PROBLEM TO WORK ON: Please report how many lines in the records below contain the word "agent", and give nothing else.
═══ STUDY MATERIAL
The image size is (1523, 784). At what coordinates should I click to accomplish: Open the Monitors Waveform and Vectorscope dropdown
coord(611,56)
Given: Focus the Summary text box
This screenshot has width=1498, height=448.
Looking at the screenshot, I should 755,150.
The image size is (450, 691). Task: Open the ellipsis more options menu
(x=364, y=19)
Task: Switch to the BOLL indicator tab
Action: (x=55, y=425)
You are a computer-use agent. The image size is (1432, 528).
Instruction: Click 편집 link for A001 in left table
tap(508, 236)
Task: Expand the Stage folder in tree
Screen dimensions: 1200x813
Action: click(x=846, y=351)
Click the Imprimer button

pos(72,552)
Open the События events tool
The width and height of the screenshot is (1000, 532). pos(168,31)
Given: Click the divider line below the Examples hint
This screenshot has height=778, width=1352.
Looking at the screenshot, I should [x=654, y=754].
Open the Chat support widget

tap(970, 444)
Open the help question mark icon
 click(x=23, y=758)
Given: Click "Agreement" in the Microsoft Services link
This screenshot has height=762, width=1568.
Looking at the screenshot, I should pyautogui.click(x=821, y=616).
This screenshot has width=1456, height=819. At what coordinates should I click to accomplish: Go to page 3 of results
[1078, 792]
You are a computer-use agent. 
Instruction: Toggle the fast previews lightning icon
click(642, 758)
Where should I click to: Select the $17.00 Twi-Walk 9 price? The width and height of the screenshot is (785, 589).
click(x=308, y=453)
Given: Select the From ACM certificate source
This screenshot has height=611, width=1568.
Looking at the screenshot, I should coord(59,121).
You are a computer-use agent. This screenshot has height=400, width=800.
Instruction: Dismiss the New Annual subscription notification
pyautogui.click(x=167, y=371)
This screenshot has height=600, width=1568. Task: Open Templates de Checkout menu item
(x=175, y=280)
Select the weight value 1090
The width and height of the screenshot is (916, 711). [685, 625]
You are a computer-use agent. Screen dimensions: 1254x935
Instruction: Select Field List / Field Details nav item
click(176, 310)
══════
SOLVED PROBLEM: 4